2. The metal cutting insert recited in claim 1, wherein each said land is angled no less than 75 degrees relative to said axis of said body.

3. The metal cutting insert recited in claim 1, wherein each said bevel is angled between 20 degrees and 70 degrees relative to said axis of said body.

4. The metal cutting insert recited in claim 1, wherein a first said land is formed at an edge of said front face.

5. The metal cutting insert recited in claim 4, wherein a first said bevel is formed adjacent to said first land.

6. The metal cutting insert recited in claim 5, wherein said plurality of lands and said plurality of bevels are formed at alternating locations across said front face.

7. The metal cutting insert recited in claim 1, wherein: each said land is a substantially planar rectilinear surface; and each said bevel is a substantially planar rectilinear surface.

8. The metal cutting insert recited in claim 7, wherein said insert body is a substantially rectilinear solid.

9. The metal cutting insert recited in claim 1, wherein: each said land is a substantially planar annular surface; and each said bevel is a substantially frusto-conical surface.

10. The metal cutting insert recited in claim 9, wherein said insert body is substantially cylindrical.

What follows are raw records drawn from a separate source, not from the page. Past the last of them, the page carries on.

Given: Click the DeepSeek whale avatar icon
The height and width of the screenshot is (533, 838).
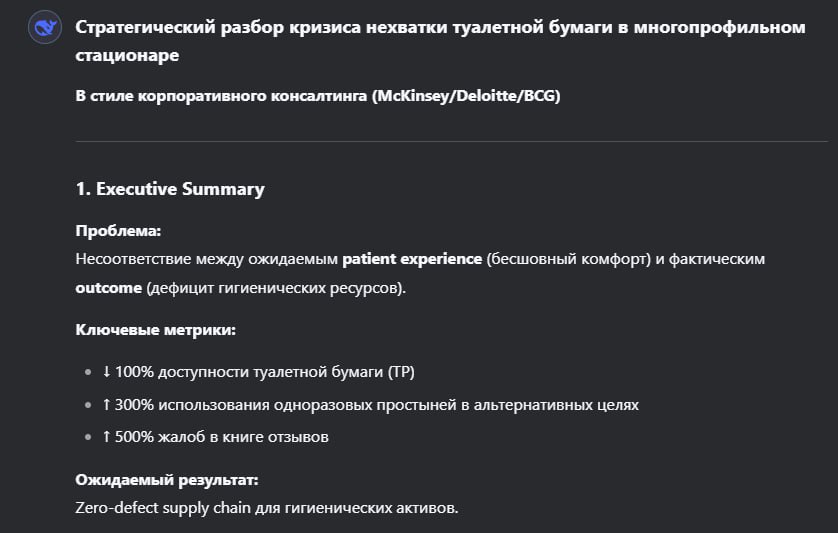Looking at the screenshot, I should coord(45,27).
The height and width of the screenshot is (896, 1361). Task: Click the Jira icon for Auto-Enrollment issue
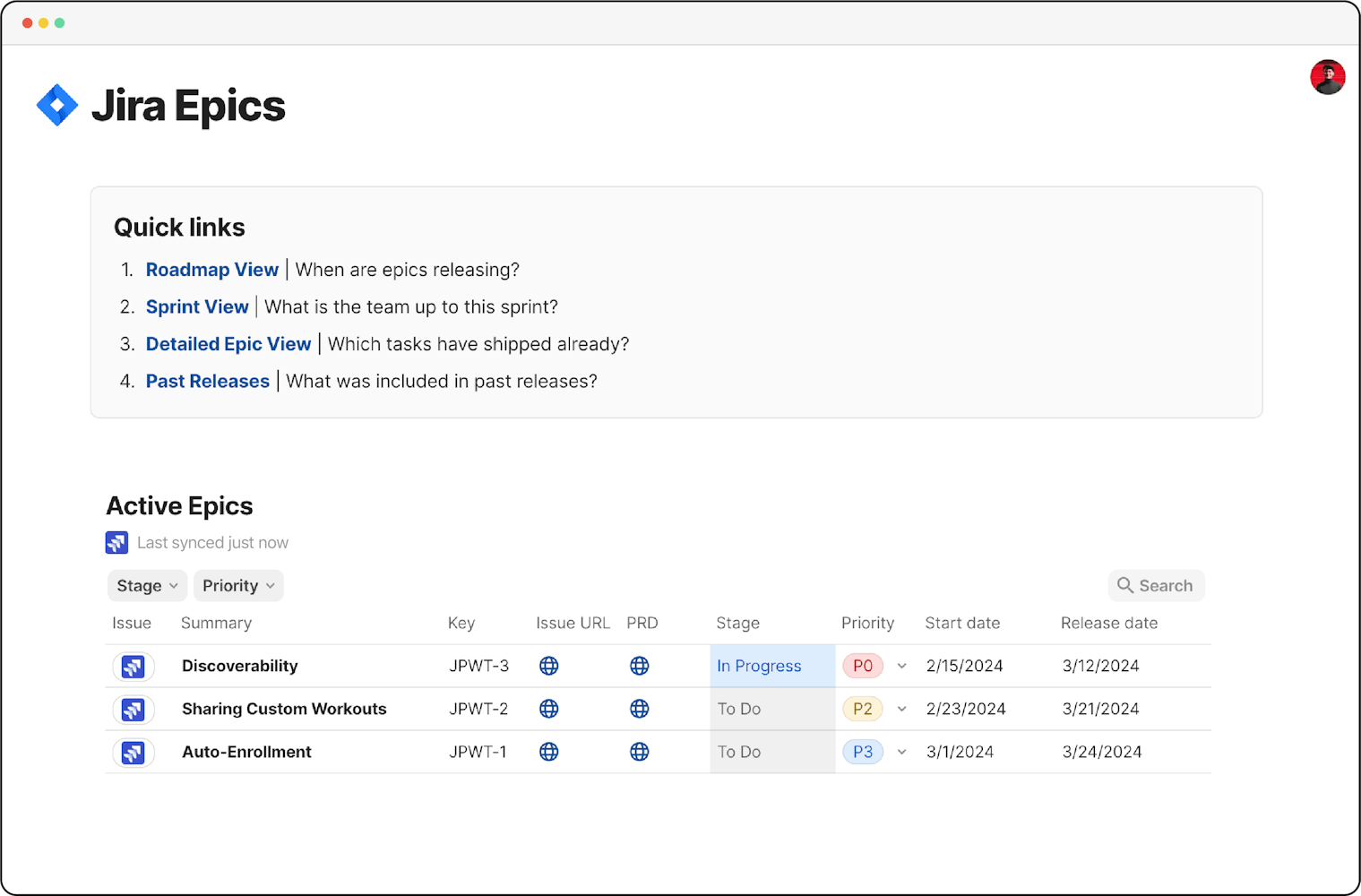tap(134, 753)
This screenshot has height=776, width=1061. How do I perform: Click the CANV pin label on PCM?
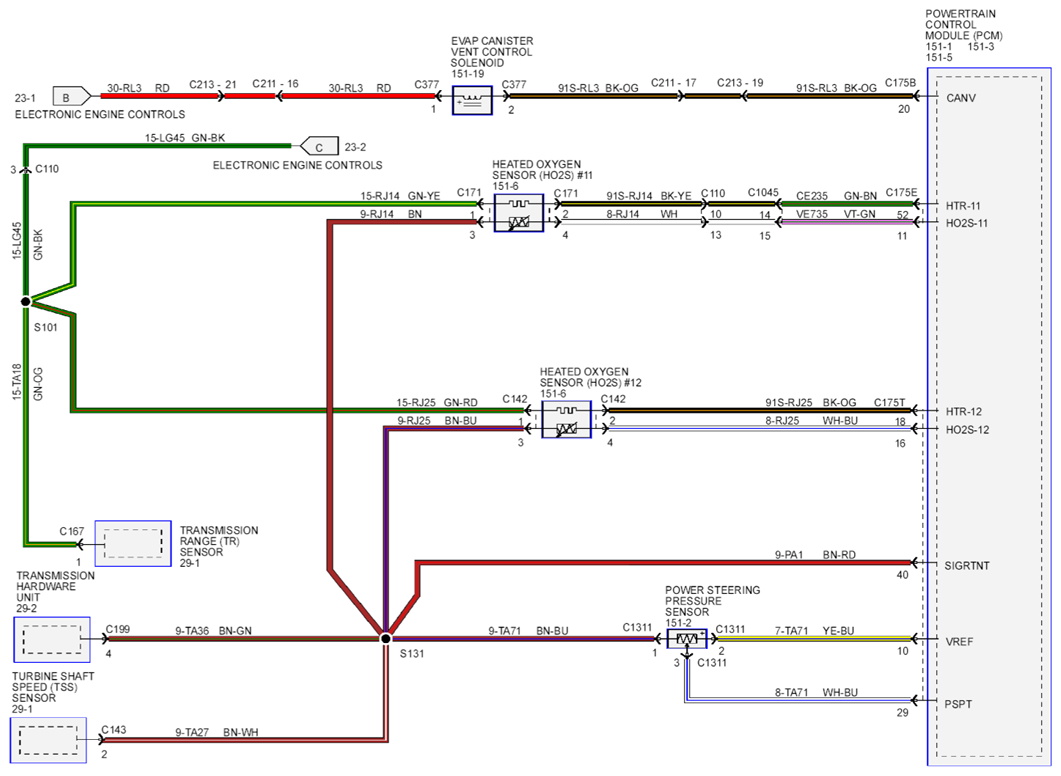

11. A downhole metal cutting tool for gas or oil wells, comprising: a tool body adapted for lowering into an oil or gas well to rotatingly cut a downhole metal object; at least one metal cutting insert for mounting on said downhole tool body, said at least one insert having a solid body with an axis; a front face on said at least one insert body, for presentation to said downhole metal object; at least one land formed on said front face of said at least one insert body, said at least one land being substantially orthogonal to said axis of said at least one insert body; and at least one bevel formed on said front face of said at least one insert body, said at least one bevel being angled above said at least one land, relative to said axis of said at least one insert body.

12. The downhole metal cutting tool recited in claim 11, further comprising: a plurality of said lands; and a plurality of said bevels; wherein said plurality of lands and said plurality of bevels are formed at alternating locations across said front face of said at least one insert body.

13. The downhole metal cutting tool recited in claim 12, wherein: a first said land is formed at an edge of said front face of said at least one insert body; and a first said bevel is formed adjacent to said first land.

14. The downhole metal cutting tool recited in claim 12, wherein each said land is angled no less than 75 degrees relative to said axis of said at least one insert body.

15. The downhole metal cutting tool recited in claim 12, wherein each said bevel is angled between 20 degrees and 70 degrees relative to said axis of said at least one insert body.

16. The downhole metal cutting tool recited in claim 12, wherein: each said land is a substantially planar rectilinear surface; and each said bevel is a substantially planar rectilinear surface.

17. The downhole metal cutting tool recited in claim 16, wherein said insert body is a substantially rectilinear solid.

18. The downhole metal cutting tool recited in claim 12, wherein: each said land is a substantially planar annular surface; and each said bevel is a substantially frusto-conical surface.

19. The downhole metal cutting tool recited in claim 18, wherein said insert body is substantially cylindrical.

Description:

CROSS REFERENCE TO RELATED APPLICATIONS

This application claims the benefit of U.S. Provisional Patent Application No. 60/525,577, filed on Nov. 26, 2003, and entitled “Flat and Bevel Chipbreaker Insert.”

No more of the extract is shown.